Monkeys Could Talk Just Like Humans, They Just Lack The Brains For It Right Now

Planet of the Apes is, for now, just fiction. Because monkeys, for one, can't talk, but recent scientific research has revealed that they might actually be able to talk, because they have the vocal tools necessary for intelligent speech—they just don't have the brain power. Or maybe they do, but they just don't want to.

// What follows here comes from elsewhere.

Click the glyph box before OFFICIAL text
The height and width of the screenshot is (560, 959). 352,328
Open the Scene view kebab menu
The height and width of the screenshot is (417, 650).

Specifically, according to a recent article in the New York Times, they currently lack the right wiring. “A monkey’s vocal tract would be perfectly adequate to produce hundreds, thousands of words,” said cognitive scientist W. Tecumseh Fitch, a cognitive scientist at the University of Vienna, who co-authored the new study.

The article explains that humans can speak before of a complex choreography involving flowing air and contracting muscles. So when we want to make certain sounds our vocal tracts turn into a particular shape. The vocal tracts of primates have the same elements as humans, from the vocal chords to even the lips, but they differ in geometry.

Looking at monkeys' vocal tracts scientists said, in theory, monkeys could make around five separate vowel sounds. “What you get are the vowels in ‘bit,’ ‘bet,’ ‘bat,’ ‘but’ and ‘bought,’” Dr. Fitch said.

Monkeys Could Talk Just Like Humans They Just Lack The Brains For It Right Now

Which begs the question of could they be genetically engineered to produce speech, and then overtake the planet and doom us all? Well, perhaps not. Because some scientists aren't convinced that monkeys could talk even if they had better brains.

While some believe that humans developed speech because at some point in our evolution we developed special brain circuits that allowed our ancestors babies' to learn new sounds, other scientists believe developing speech involved not just evolved brains but vocal tracts too.

"While monkeys may not have the full range of human vowels, Dr. Barney said, their repertoire is a very good starting place for speech." explains the New York Times article. "Still, she cautioned that the new study left important questions about speech unresolved. Vowels are important to speech, for example, but so are consonants. 'What they’ve shown is that monkeys are vowel-ready, not speech-ready,' Dr. Barney said."